Where Watsons work draws attention to dramatical, violently beautiful moments of wildlife , Ferrari's ' Presque Rien N˚ 1' might well be characterized by Steve Roden's description of lowercase music: ''Lowercase music bears a certain sense of quiet and humility; it doesn't demand attention, it must be discovered. The work might imply one thing on the surface but contain other things beneath. It's the opposite of capital letters -- loud things which draw attention to themselves".

For me, both Watson's and Ferrari's approaches are valid. After all, both ascecis and dramatization have been methods to achieve "an intimate cessation of intellectual operation" .



Postscriptum

As a postscriptum, I must add that in later parts of the 'Presque Rien' series, Ferrari as a composer does not hide himself as much as he does in the first.

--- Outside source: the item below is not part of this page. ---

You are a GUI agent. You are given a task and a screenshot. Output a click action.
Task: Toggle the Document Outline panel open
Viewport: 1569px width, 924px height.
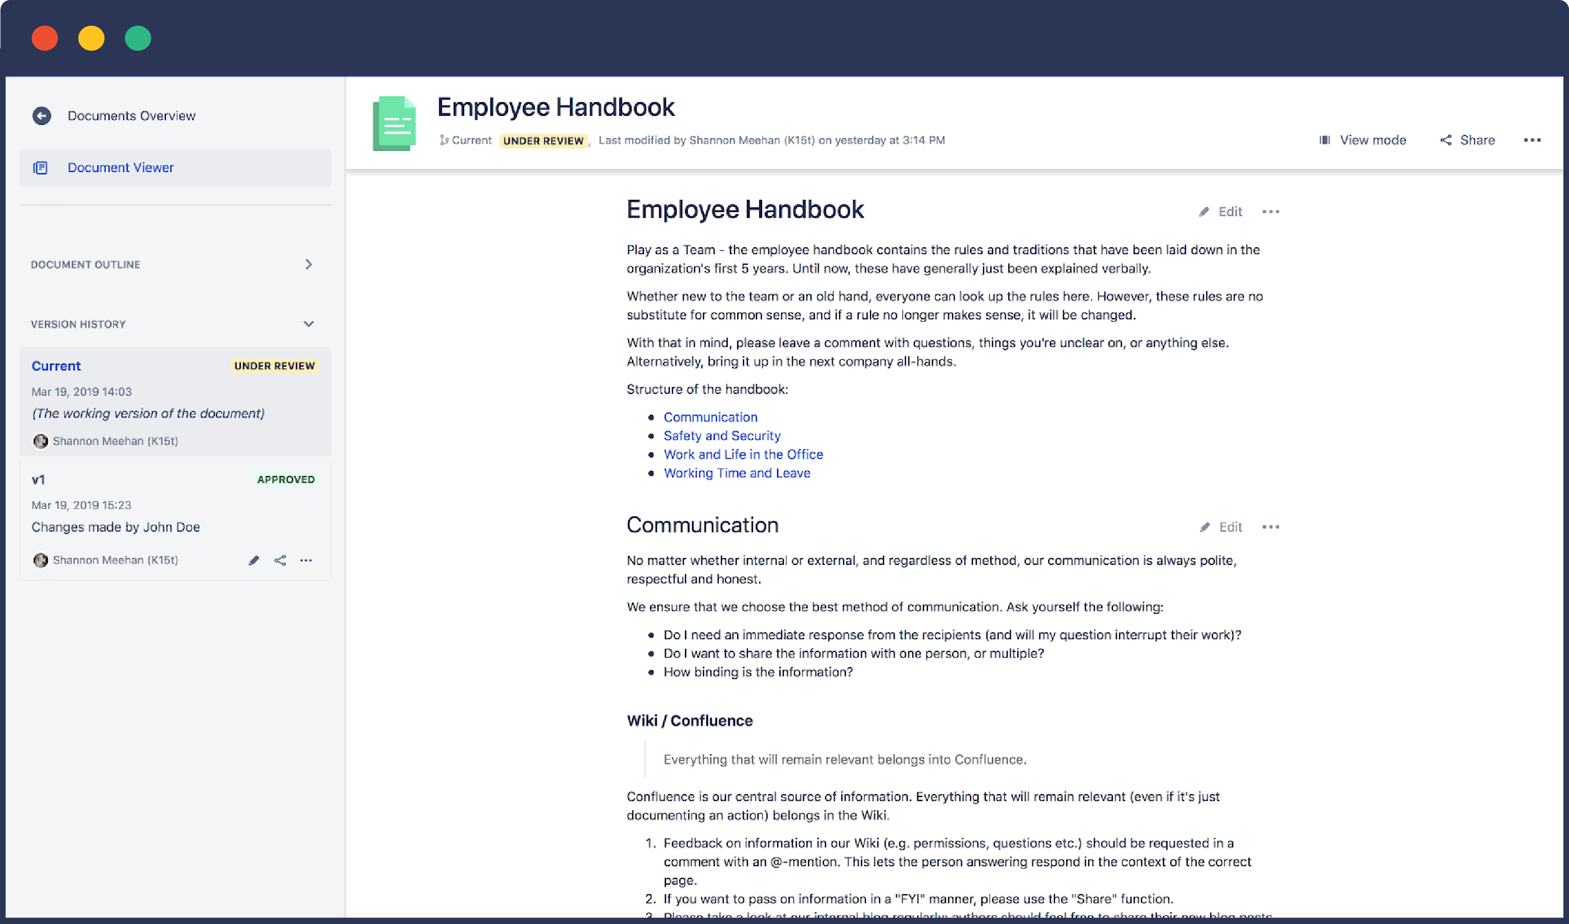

For example, on 'Presque Rien N˚ 2, ainsi continue la nuit dans ma tête multiple' (a 1977 field recording made in Tuchan, a tiny village in Corbières, France), Ferrari's voice is both part of the recording and simultaneously commenting on it; both a diegetic and a non-diegetic sound. In the last movement of this piece, there are clear, musical interventions in the sound recording which sharply and dramatically highlight the sound of thunder on the field recording. Much the same goes for later 'Presque Riens'.


Post-postscriptum

What if Chris Watson went to that very same Dalmatian fishing village and rerecorded, 'covered', 'Presque Rien N˚ 1'?